Its hard for active managers to outperform passive. Yet one area provides an opportunity: emerging markets. It turns out a simple trick can help boost performance when compared to standard emerging market benchmarks. The trick is to avoid State Owned Enterprises.

Here is a chart from the FT showing how much better private companies in emerging markets perform.  

Several analysts provided background on why SOEs underperform.   SOEs are typically run by bureaucrats or politicians, not entrepreneurs.  Often they are incentivized to provide jobs, or serve some other social function, rather than earn profits. In some cases SOEs are used as personal piggy banks of corrupt politicians.  

According to Emily Leveille, EM equity portfolio manager at Nordea Asset Management:

SOEs tend to underperform over time because management often have a mandate that is not necessarily aligned with maximising returns for minority shareholders. They have state goals,” said Emily Leveille, EM equity portfolio manager at Nordea Asset Management.

According to Kevin Carter, who runs the Emerging Markets Internet and E-commerce Fund (EMQQ) an ETF focused on consumer technology companies in emerging markets:

These are not really companies. They are full of fraud, conflicts of interest and corruption. They don’t really care about growing earnings and maximizing shareholder value, so why would you invest in them?”

Most SOEs are also in industries that aren’t in profitable industries. SOEs typically dominate strategic sectors with low returns on equity. Non-SOEs typically operate in dynamic, high growth industries. According to WisdomTree, approximately 74% of SOEs are in “old economy” industries, such as energy, financial ,materials, real estate and utilities, while the remainder is in new economy industries such as consumer services, consumer discretionary, staples, healthcare, and technology. With non-SOE companies in emerging markets, the percentages are reversed. Most EM strategists don’t expected this to change.

Other analysis argue that more nuance is needed. According to Gordon Yeo, portfolio manager at the Arisaig Asia Consumer Fund, generalizations can be deceptive.

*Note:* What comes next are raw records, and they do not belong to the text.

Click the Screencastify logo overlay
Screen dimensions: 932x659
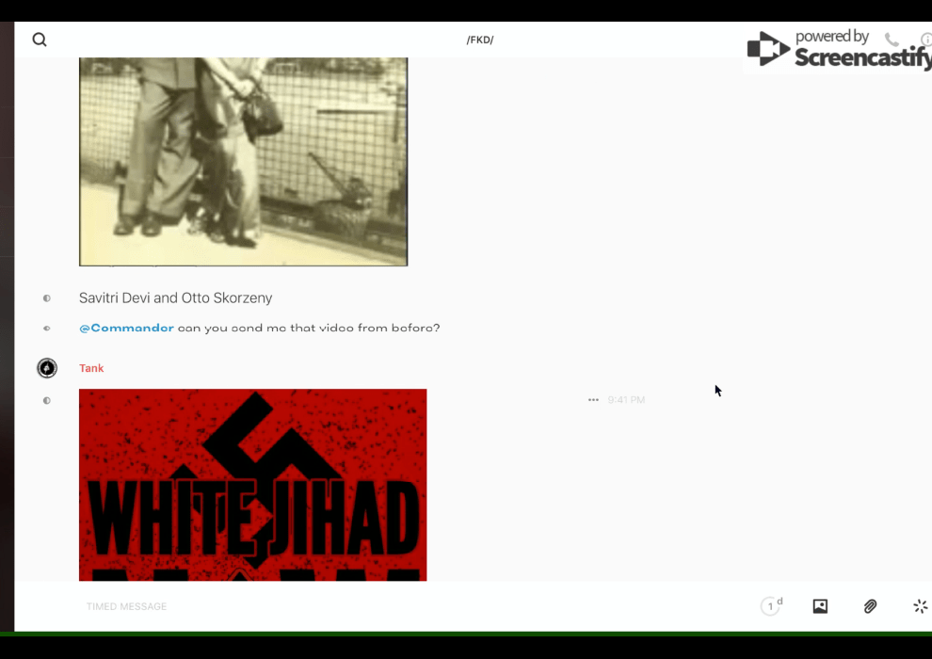point(838,49)
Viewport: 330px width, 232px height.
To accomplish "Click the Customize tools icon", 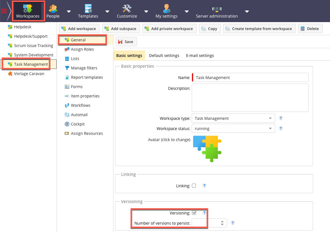I will click(127, 8).

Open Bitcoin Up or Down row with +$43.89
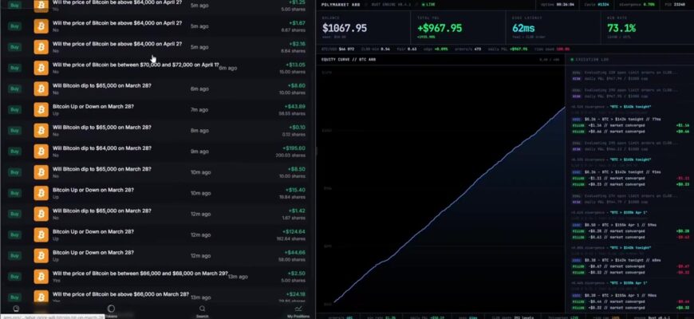158,109
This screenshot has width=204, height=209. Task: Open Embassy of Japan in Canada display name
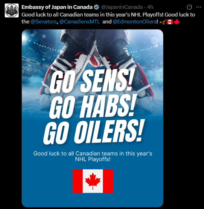57,7
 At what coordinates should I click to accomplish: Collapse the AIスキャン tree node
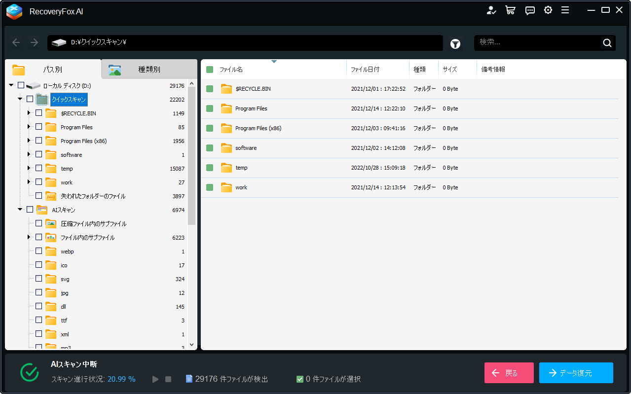pyautogui.click(x=20, y=210)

Most SOEs perform poorly, but there might be important exceptions that investors could miss if they are overly dogmatic.

ETFs that exclude State Owned Enterprises

There is one broad based Emerging Market ETF that avoids state owned enterprises: the Wisdom Tree Emerging Markets ex State-Owned Enterprises Fund (XSOE). XSOE returned an annualized 13% over the past five years, well above the median EM ETF return. According to Morningstar, this is the third Highest out of 82 EM ETFS.

Additionally, there is one niche ETF that avoids state owned enterprises: The Emerging Markets Internet and E-commerce Fund (EMQQ). After a slow start in 2014, EMQQ raised over $500 million in even as it charged 0.86% (compared to 0.67% for EEM). It successfully told a story emphasizing rising internet penetration in emerging markets, and how existing emerging market indices didn’t provide adequate exposure to major e-commerce firms in emerging markets. EMQQ only includes internet/ecommerce companies with over 50% of revenue coming from emerging or frontier markets, By avoiding SOEs, EMQQ has also delivered superior returns.

There are probably other non SOE niches that would make great additions to the emerging market ETF universe.